__QUOTED TEXT__.
I checked their website and for January 2013 statistics its quoting 100% decisions made within 40-days. 

So hopefully we'll hear something soon.


----------



## RedmanMatt (Jan 20, 2013)

bronzedaussie said:


> Hey guys,
> 
> We also posted our spouse visa application on the 18th Jan and also haven't heard anything yet. From what I understand the UKBA Manila office don't send an email confirmation to advise that they've recieved your documents.
> 
> ...



Remember that is working days...


----------



## WestCoastCanadianGirl (Mar 17, 2012)

RedmanMatt said:


> Remember that is working days...


and if there are any British or Filipino public holidays that fall on a weekday, they don't count either.


----------



## Ch1ps13 (Feb 19, 2013)

bronzedaussie said:


> Hey guys,
> 
> We also posted our spouse visa application on the 18th Jan and also haven't heard anything yet. From what I understand the UKBA Manila office don't send an email confirmation to advise that they've recieved your documents.
> 
> ...


Let us know how you do!

My Fiance applied from NZ and it was sent to Manilla. Arrived in Auckland 29/02/2013.

Still waiting and crossing my fingers hard


----------



## bronzedaussie (Jan 20, 2013)

Ch1ps13 said:


> Let us know how you do!
> 
> My Fiance applied from NZ and it was sent to Manilla. Arrived in Auckland 29/02/2013.
> 
> Still waiting and crossing my fingers hard


Hey guys,

Great news. We received an email today from the UKBA Manila office advising that our spouse visa was ready to be collected and will be dispatched back to Australia within the next 3-days.

For anyones interest I added our time line for our application.

Biometrics taken-16/01/2013
Application sent from Melbourne -18/01/2013
Arrive UKBA Sydney -21/02/2013
Est arrival UKBA Manila -23/02/2013
Visa approval email -04/03/2013

I would agree with must people on here and say it truely has been a very stressful process. I wish everyone else the best of luck with their application!


----------



## jsandi (Sep 25, 2012)

wow thats really fast for a spouse application. We submitted online 1st feb, biometrics done 14th feb and recieved email saying being processed on 18th. So just waiting now. I hope ours is done as fast. Did you apply priority?


----------



## Ch1ps13 (Feb 19, 2013)

Congrats bronzedaussie


----------



## KiwiUK (Mar 5, 2013)

Hey mate,

What was the exact wording in the email from Manila? , my partner sent hers off on Jan 10th and we just got our first email today which said this 

"Your visa will be dispatched shortly. Passports can normally be collected from the Visa Application Centre after 3 days. Applicants in Australia and New Zealand should allow 3 days before tracking their documents via the local post. UKBA-Manila Visa Hub"

Did your email have the same wording ??

Cheers
Mike


----------



## KiwiUK (Mar 5, 2013)

__DATA BLOCK__.

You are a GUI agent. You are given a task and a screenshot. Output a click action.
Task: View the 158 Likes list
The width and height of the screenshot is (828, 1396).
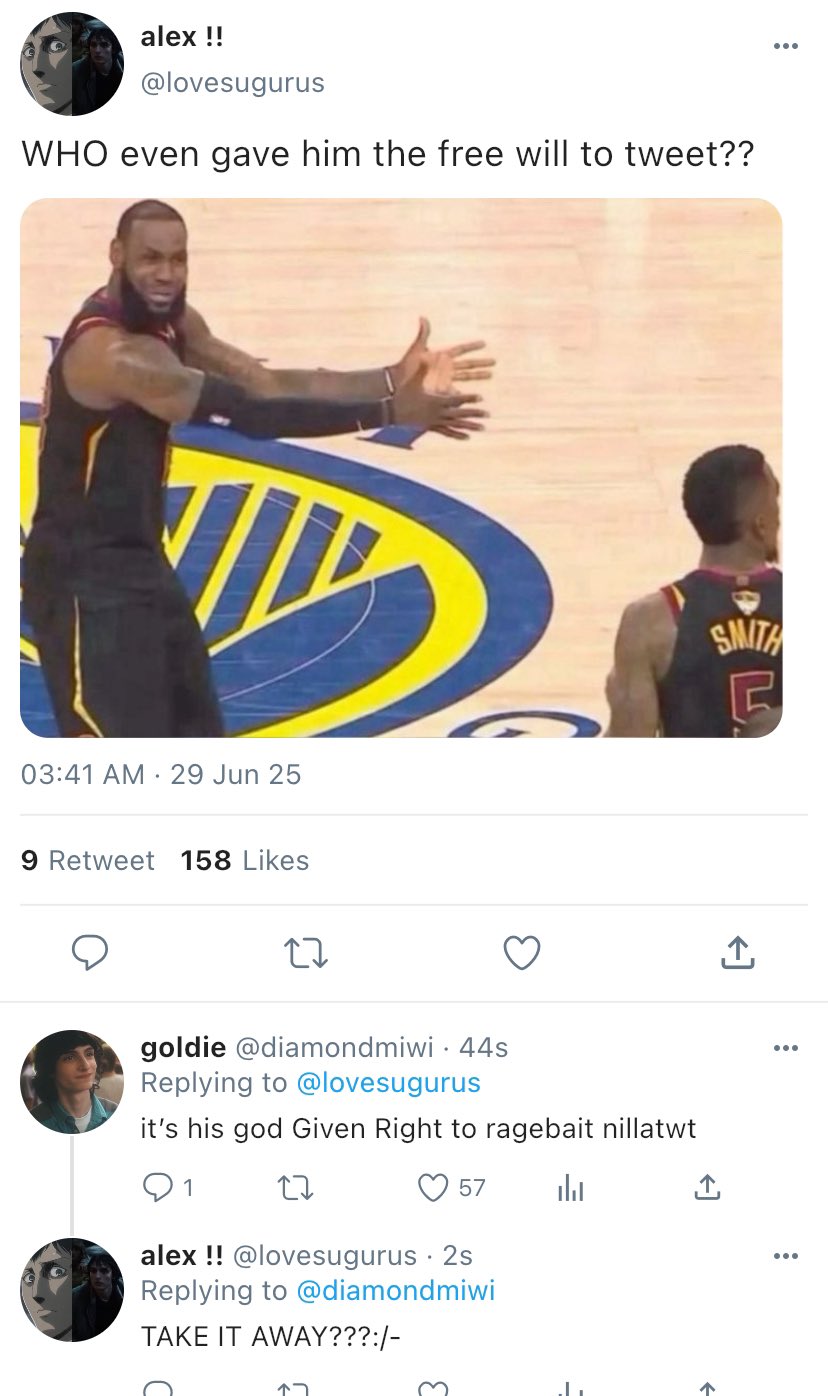(x=245, y=860)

__REQUIREMENT__. Extend the forum thread about spouse visa processing through the UKBA Manila office, picking up after its final line. The listing comes from a different source than the forum thread about spouse visa processing.

__OUTPUT FOR THIS TASK__.
bronzedaussie said:


> Hey guys,
> 
> Great news. We received an email today from the UKBA Manila office advising that our spouse visa was ready to be collected and will be dispatched back to Australia within the next 3-days.
> 
> ...



Hey mate,

What was the exact wording in the email from Manila? , my partner sent hers off on Jan 10th and we just got our first email today which said this 

"Your visa will be dispatched shortly. Passports can normally be collected from the Visa Application Centre after 3 days. Applicants in Australia and New Zealand should allow 3 days before tracking their documents via the local post. UKBA-Manila Visa Hub"

Did your email have the same wording ??

Cheers
Mike


----------



## Ch1ps13 (Feb 19, 2013)

KiwiUK said:


> Hey mate,
> 
> What was the exact wording in the email from Manila? , my partner sent hers off on Jan 10th and we just got our first email today which said this
> 
> ...


That's what we got sent yesterday for ours. His bro got the same when his YMS was processed so were taking it to mean approved


----------



## KiwiUK (Mar 5, 2013)

Ch1ps13 said:


> That's what we got sent yesterday for ours. His bro got the same when his YMS was processed so were taking it to mean approved


Cheers mate, two others on here have confirmed the same thing and have also received there visa, so it certainly sounds promising!

Will let you know when we get it.

Cheers!


----------



## KiwiUK (Mar 5, 2013)

The precious has arrived in Sydney according to online tracking!!!...its so close now!!!


----------



## KiwiUK (Mar 5, 2013)

Its here!! the precious is in our possession!!!! 

All approved and rubber stamped, such a massive relief!!!....funny thing is, there was no accompanying letter, just our original docs and her passport, also there is no separate visa card, the visa is stamped into her passport. Still im just happy we have it!

Thanks to all on here for the advice and help along the way, we are very grateful and had it just been up to us and the UK Border website, i think we would have failed.

so we are eternally grateful for everything.

Cheers


----------



## Rebeccaf007 (Mar 18, 2013)

Does anyone have any recent processing times on how long their visas are taking? I sent my fiancé visa off on the 8th march and have still heard nothing.
I have so far missed, Easter and anniversary with my fiancé and my birthday is tomorrow too. 
Family has been sick... The whole process is so painful!
Processing times say they have increased as per the website... No longer processing all in 40 days.. I feel like giving up hope! ;-(
Anyone know the reason for the time increase? My wedding is booked and I can't even start sending invites or paying fees, I'm just stuck!!


----------



## stormystorms (Feb 19, 2013)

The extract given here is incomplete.